**GIVEN PASSAGE**
■ ■ ■ ■ ■ ■ ■

Both China and the United States devote enormous sums to countering perceived threats from the other side. It’s hard to separate out precisely what percentage of the nearly trillion-dollar military budget is allocated to this particular bilateral dispute, but safe to say it’s a lot. China spends somewhere between $225 billion (Beijing’s figures) and $300 billion (outside estimates). It’s likely that at least half of that combined figure—around $650 billion a year—is being poured down the drain of “preparedness” for some future battle between the two superpowers.
If China and the United States engaged in threat reduction—and then proceeded to arms control—that would free up a lot of money that could go, for instance, toward addressing climate change. Fortunately, it looks like the two countries are going to restart face-to-face climate discussions, which could help pave the way for some future reallocation of resources.
The couple could team up to work on other resource questions. The United States and China are competing furiously to secure critical raw materials throughout the world. What if they cooperated instead on research on recycling and less mining-dependent alternatives? The United States and China are both guilty of over-fishing (with China the more serious culprit). What if they led a global effort to manage ocean resources more responsibly?
Of course, it’s not my job to tell clients what to think or do. But therapist bias is a real thing, and I never claimed to be licensed. Maybe I can steer them toward what I think are more useful ways of working together as a couple.
One tactic is to get them to talk about the various threats that they view in common. My clients are both worried about unpredictable leaders—aside from themselves, naturally—who could start a nuclear war or unleash a pandemic. They are also worried about religious fundamentalism. They are both concerned about the collapse of the Russian government and its replacement by fratricidal chaos (there’s no lack of countries that fall into this category).
The list of potential common projects is immense. But how can the two sides overcome a trust deficit to re-establish a health working relationship?

■ ■ ■ ■ ■ ■ ■

**WHAT IS REQUIRED**
Update the section of the U.S.-China rivalry passage between "Of course, it’s" and "into this category).", inclusive, changing "clients" to "patients" throughout.

**STORED DATA**
■ ■ ■ ■ ■ ■ ■

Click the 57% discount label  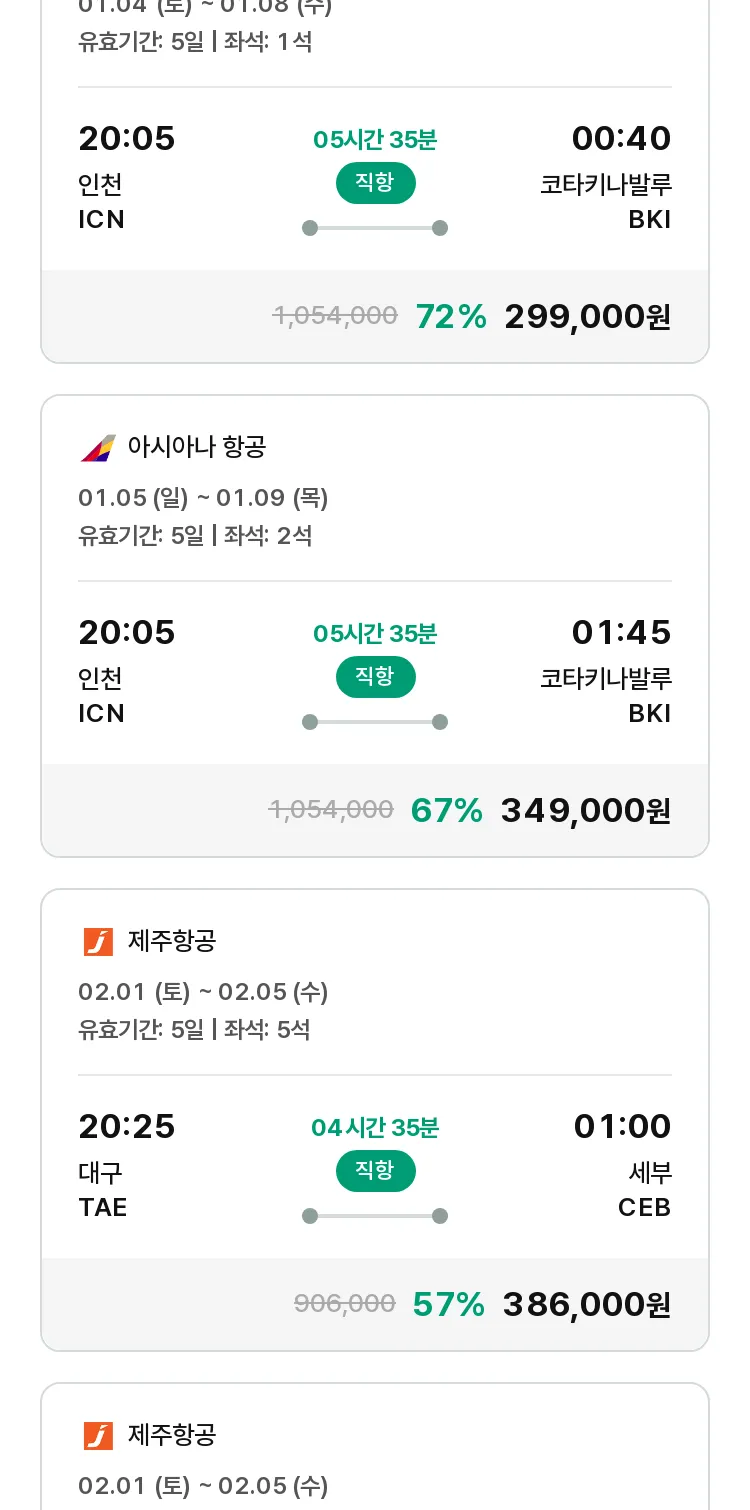(449, 1305)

■ ■ ■ ■ ■ ■ ■

**WRITTEN SOLUTION**
Of course, it’s not my job to tell patients what to think or do. But therapist bias is a real thing, and I never claimed to be licensed. Maybe I can steer them toward what I think are more useful ways of working together as a couple.
One tactic is to get them to talk about the various threats that they view in common. My patients are both worried about unpredictable leaders—aside from themselves, naturally—who could start a nuclear war or unleash a pandemic. They are also worried about religious fundamentalism. They are both concerned about the collapse of the Russian government and its replacement by fratricidal chaos (there’s no lack of countries that fall into this category).